When combing through paragraphs of legalese, you’ll want to look out for the words “de-identified” and “aggregated.” In the Apple Heart Study, the data is shared without any identifying information attached to it and analyzed in bulk. “Stanford is not able to track that back to you at all,” Farris says.
If there are facets of health apps’ privacy policies that make you uncomfortable — say, if an app needs to access to your photos for any reason — then experts advise against using it altogether and finding a different app that fits your security needs.
Be mindful of the information you’re sharing
When Leslie Heyer was developing the period and fertility tracking app Dot, she wanted to make sure that users didn’t need to submit unnecessary information. Users only need to enter their period start date for the app to work. All data is then stored on the user’s phone. “Unless [an app] needs certain information, it shouldn’t bother collecting it,” Heyer says.
Georgetown University’s Institute for Reproductive Health recently utilized Dot in a study to determine its efficacy. Upon downloading Dot, users were able to opt into the study. The opt-in agreement explained that their information would be sent to Georgetown and kept secure according to federal privacy law. “In that case, [the study data is] handled separately from how data is handled in the app,” Heyer says. Dot never had access to study participants’ data, since Georgetown collected more information than Dot typically requires.
Do your homework
Experts agree that you should only participate in reputable mobile-health studies. Learn about the companies behind apps and devices, read user reviews and make sure you understand the process by which your data becomes part of research. Here are questions Heyer suggests asking yourself in the course of researching mobile health research:
- What’s the app or device’s business model? Is this a product that makes money by collecting and selling user data?
- Is it a study backed by a trusted research and health institution with a good track record?

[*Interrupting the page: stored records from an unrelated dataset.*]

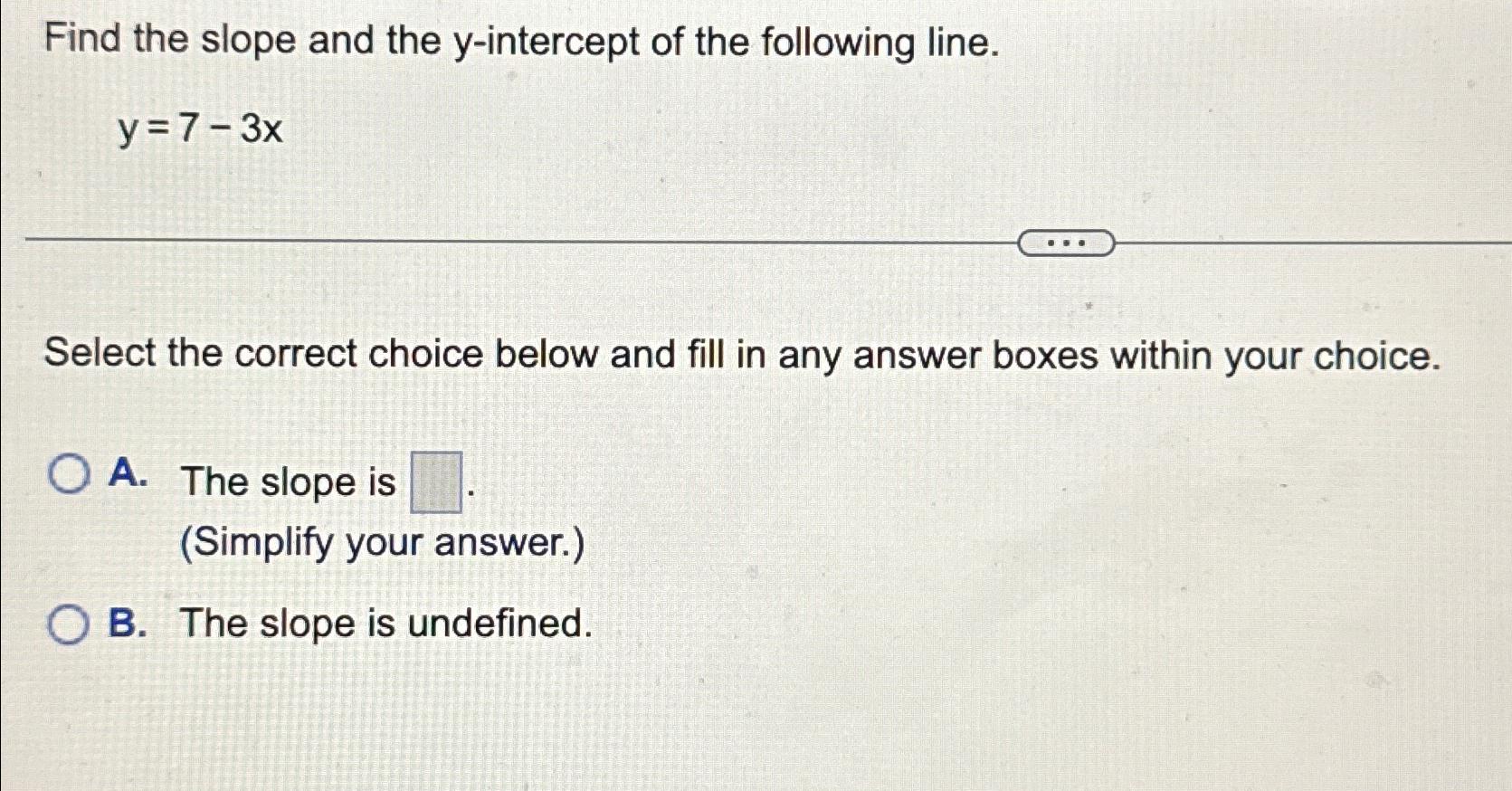
Task: Click 'Select the correct choice below' instruction
Action: (x=742, y=355)
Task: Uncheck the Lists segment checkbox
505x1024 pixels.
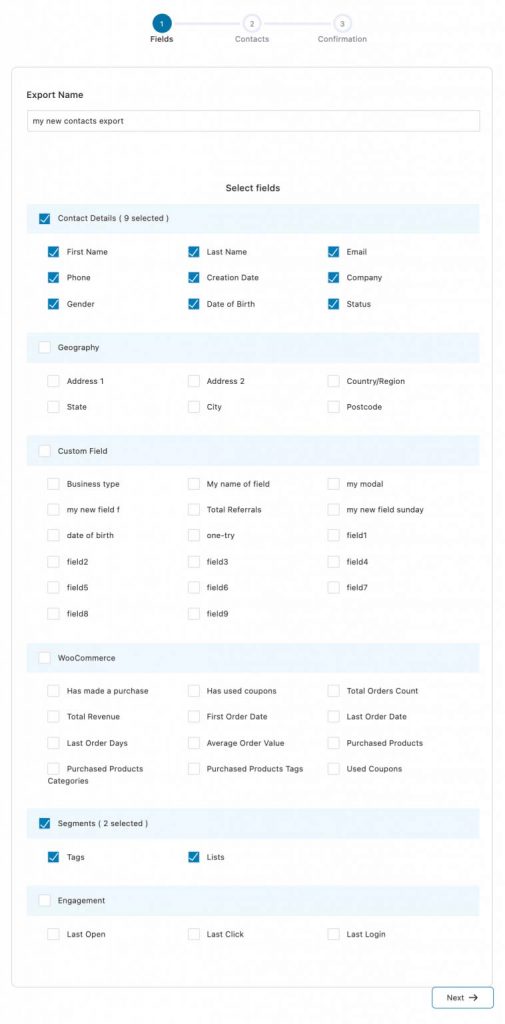Action: pyautogui.click(x=193, y=857)
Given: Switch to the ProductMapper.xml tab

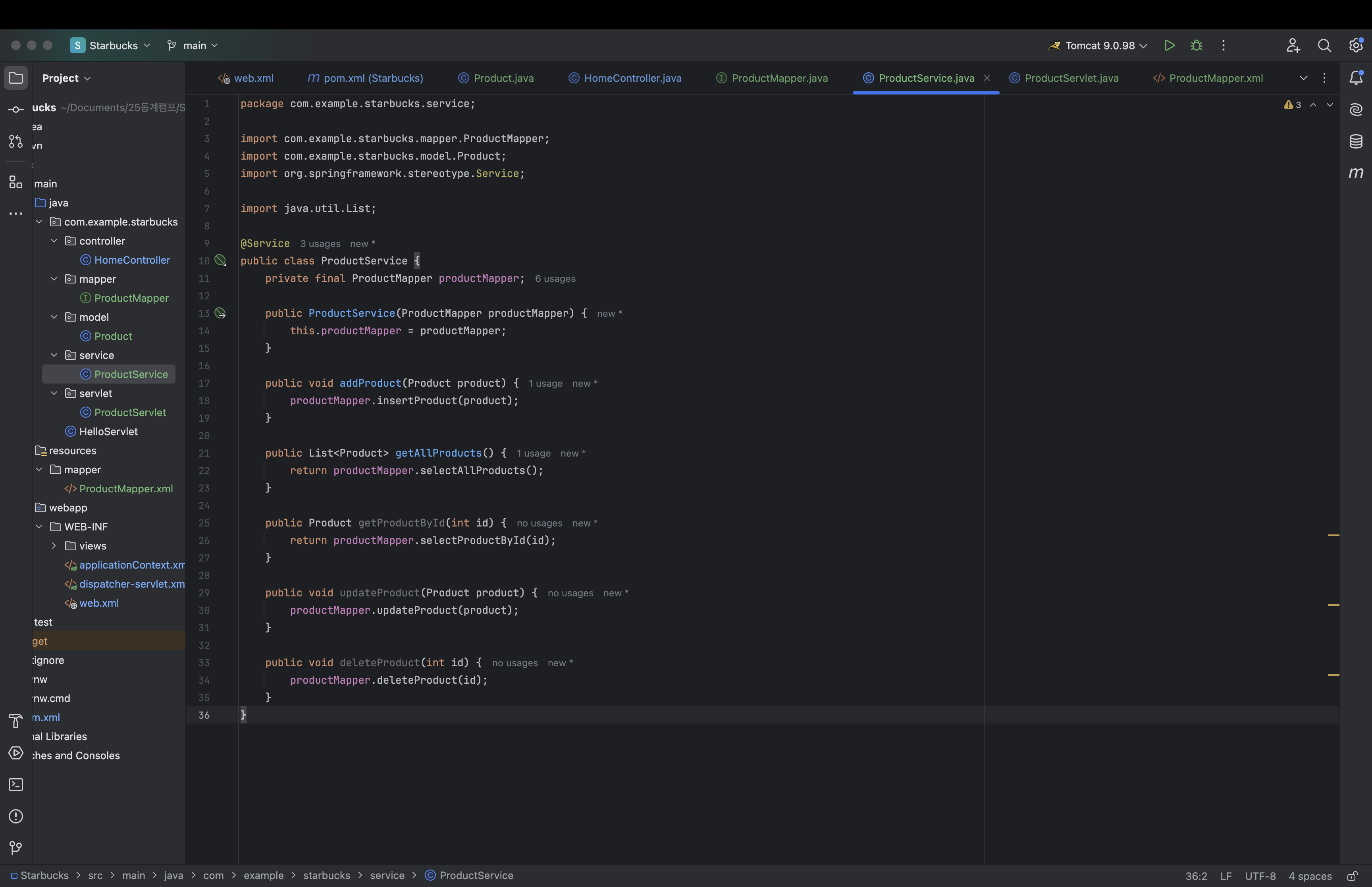Looking at the screenshot, I should point(1208,78).
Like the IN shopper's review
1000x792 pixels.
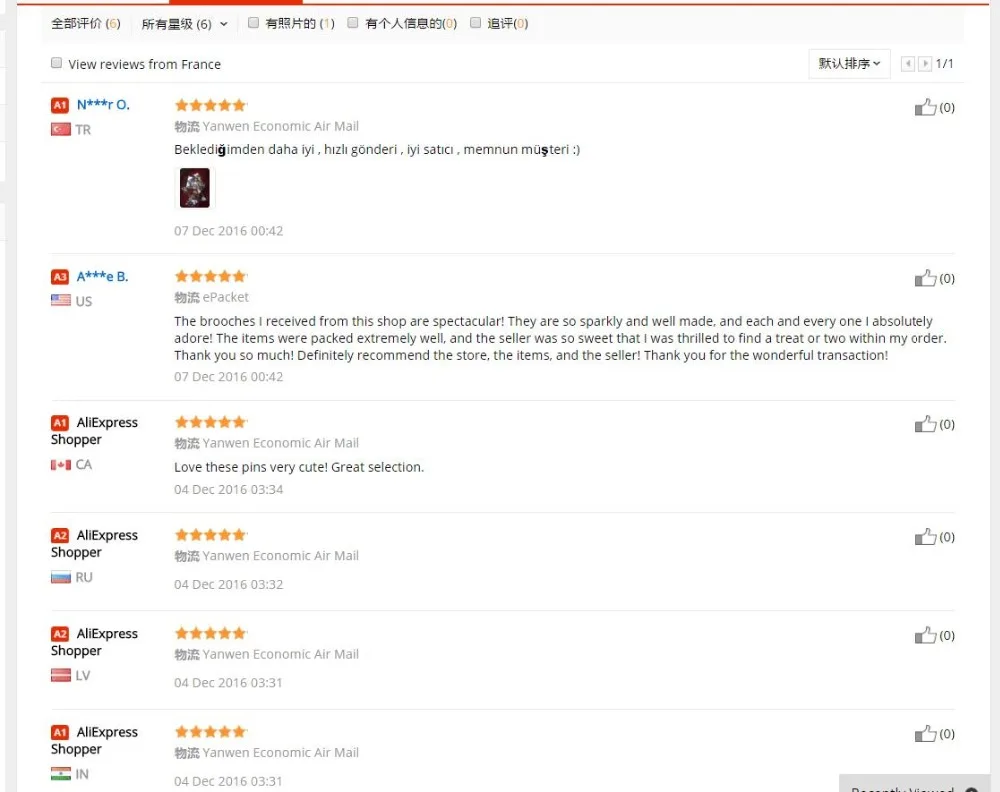point(925,733)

- Has the app teamed up for any previous research? If so, are the results published and how was the study received?
Even if you’re confident that an app won’t sell your information to outside parties, and the research institution is of the highest caliber, it’s still important to remember that no entity is immune from security breaches. Every digital platform, no matter how prestigious, is susceptible to hacks.
You may inadvertently expose your mobile health data by not password-protecting both your phone and downloaded apps. A friend could accidentally tap into your health app information and find out details you’d rather not share, from caloric intake to mental health updates. Schieke recommends taking full advantage of password functionalities on any devices.
This advice might seem obvious, but plenty of people don’t take advantage of their phones’ most basic security mechanisms. A 2017 Pew report found that 28 percent of American smartphone owners don’t lock their screens or use other security features to access their phones.
Evaluate your expectations
Some people have no problem talking about health matters on social media, while others would prefer to keep that info private. Evaluate what you’re comfortable with sharing, and for which causes. Would you risk your weight, heart rate or cholesterol becoming public information for the sake of advancing disease management? Or do you only want to participate in research if total anonymity is guaranteed?
“What people really need to do is think about their expectation of privacy is,” Farris says, “and what information they really feel is important to remain private, and make the best decisions around those.”